■ Activity
Where the line containing "Given: Close the Анализатор пространства tab" appears below, start there and repeat each line exactly to the end. Leave the pictures out.

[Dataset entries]

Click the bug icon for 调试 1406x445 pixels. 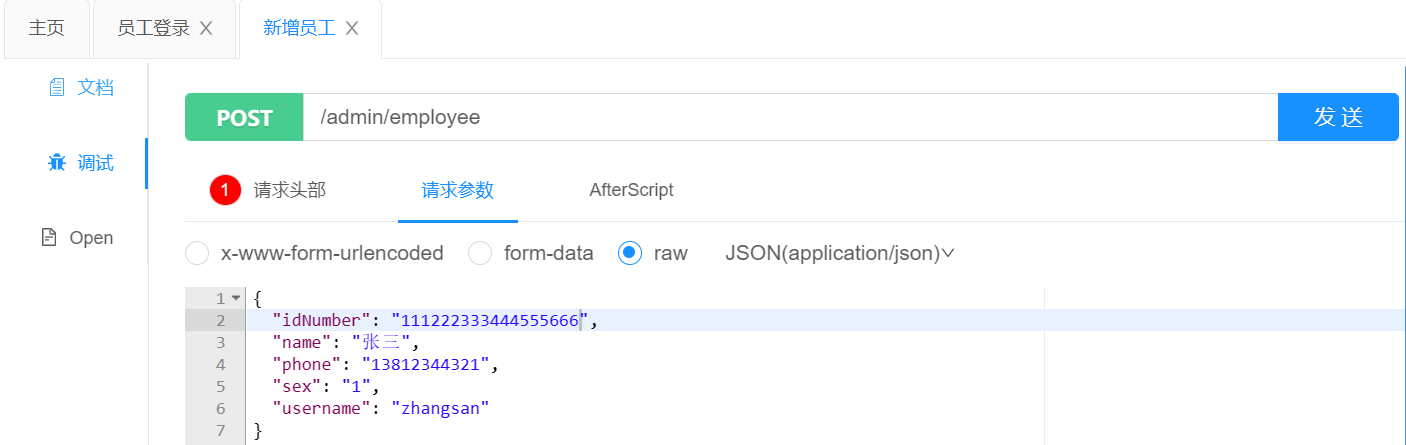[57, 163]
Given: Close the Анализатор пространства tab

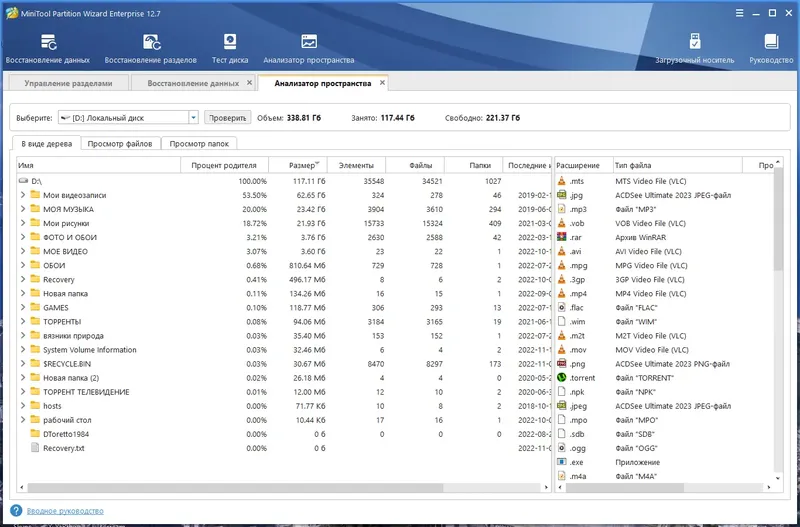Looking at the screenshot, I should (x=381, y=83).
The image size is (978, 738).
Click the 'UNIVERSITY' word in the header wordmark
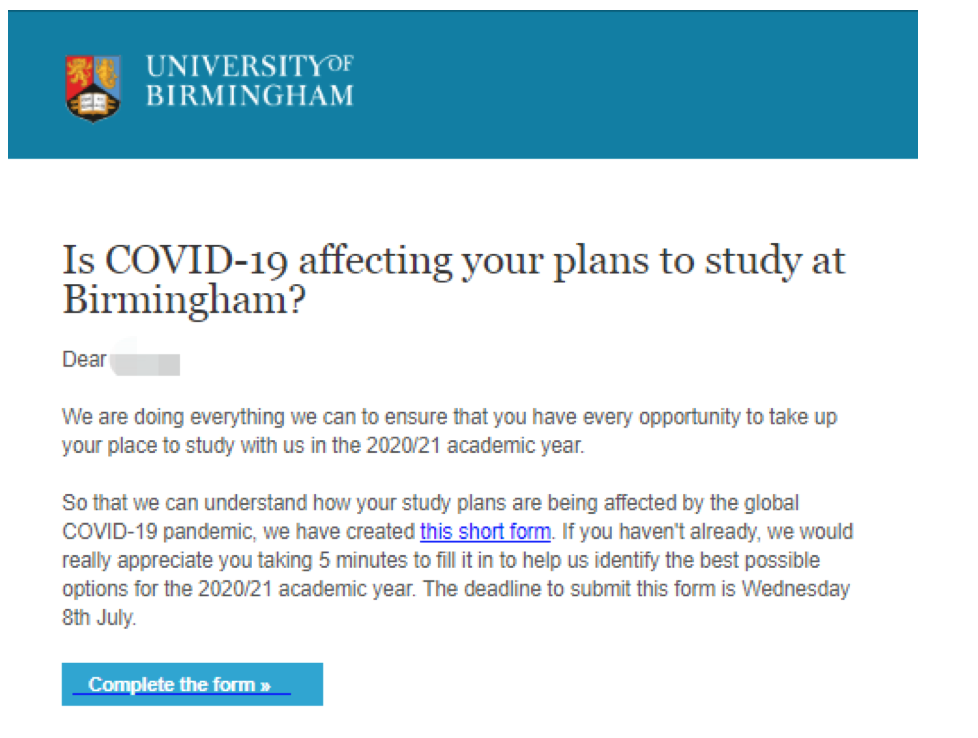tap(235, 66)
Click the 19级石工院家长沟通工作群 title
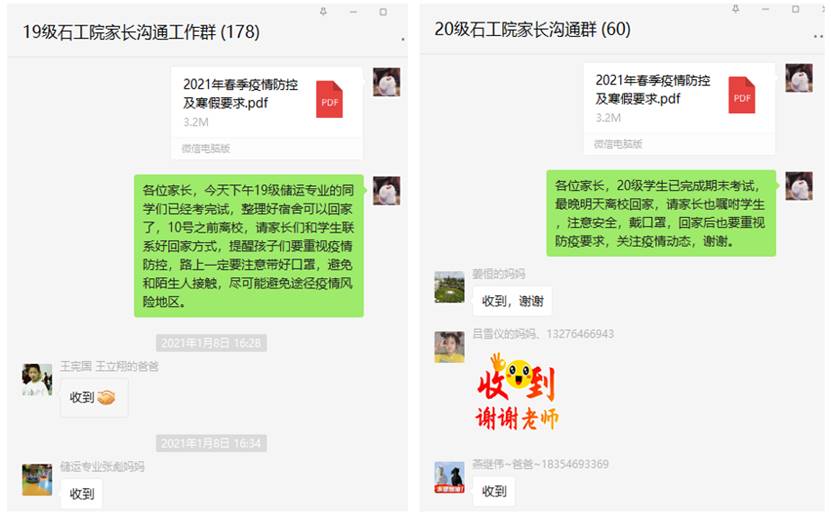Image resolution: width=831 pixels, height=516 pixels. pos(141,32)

■ Task response
Given: Close the Анализатор пространства tab

Looking at the screenshot, I should (x=381, y=83).
The image size is (978, 738).
Click the 'UNIVERSITY' word in the header wordmark
tap(235, 66)
Click the 19级石工院家长沟通工作群 title
Image resolution: width=831 pixels, height=516 pixels. pos(141,32)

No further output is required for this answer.